Route away from DeepSeek when:
Formulas are present. 76.6% CER is not salvageable.
Worksheets dominate. 46.5% CER — use Qianfan instead.
Scans are degraded. Low-contrast, faded, or faint pages break DeepSeek badly.
Volume is high. 14.8 s/page makes it impractical for batch processing above a few hundred pages.
Default alternative
Qianfan wins 5 of 7 archetypes in our benchmark and has competitive blank detection. If you need a single markdown-oriented OCR model and do not require grounded output, start with Qianfan.
No.
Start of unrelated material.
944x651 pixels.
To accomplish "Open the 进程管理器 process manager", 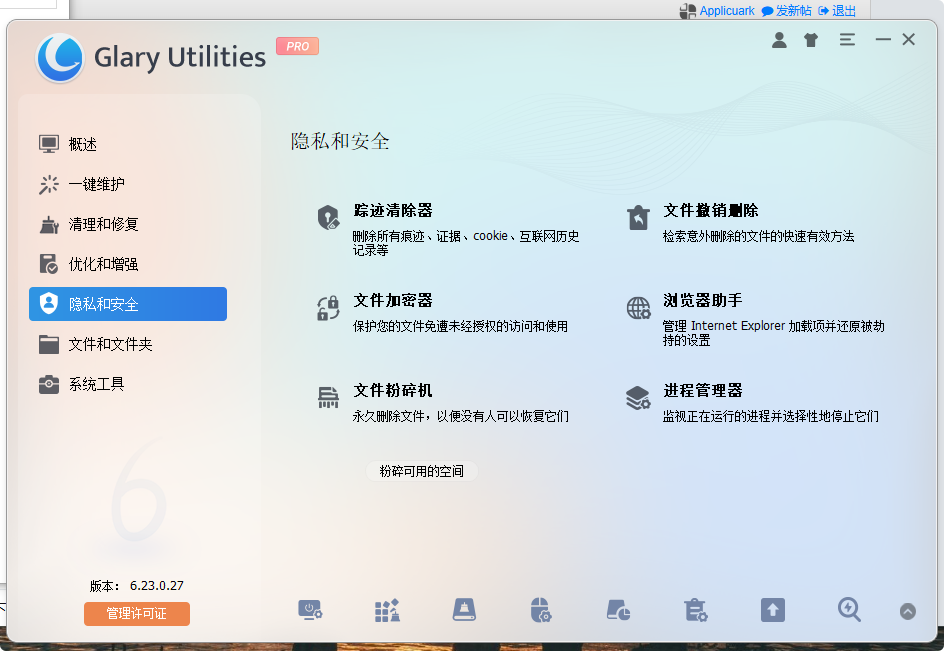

In our 50-page benchmark, it places 4th of 5 models by aggregate CER. It has specific strengths (blank detection, grounded output, text notes) but is not the strongest general-purpose choice.
Can I use DeepSeek OCR-2 as my only OCR model?
You can, but you will get poor results on formulas, worksheets, and low-contrast scans. A multi-model routing pipeline that sends different page types to different models will outperform any single-model deployment.
How does DeepSeek compare to Hunyuan for grounded output?
Hunyuan is the strongest grounded workflow in our benchmark. DeepSeek is second. If grounded output is your primary requirement, test Hunyuan first. If you also need blank detection, DeepSeek adds value as a complementary lane.
Why is DeepSeek so slow?
At 14.8 s/page, DeepSeek is the slowest model we benchmarked. The exact cause is architectural — larger model size and inference cost per page. For comparison, GLM processes pages at 0.9 s/page (16x faster).
Should I use DeepSeek or Qianfan for markdown OCR?
Qianfan wins 5 of 7 archetypes and has lower aggregate CER (12.80% vs 39.34%). Unless you specifically need grounded output or bounding box coordinates, Qianfan is the better markdown-oriented default.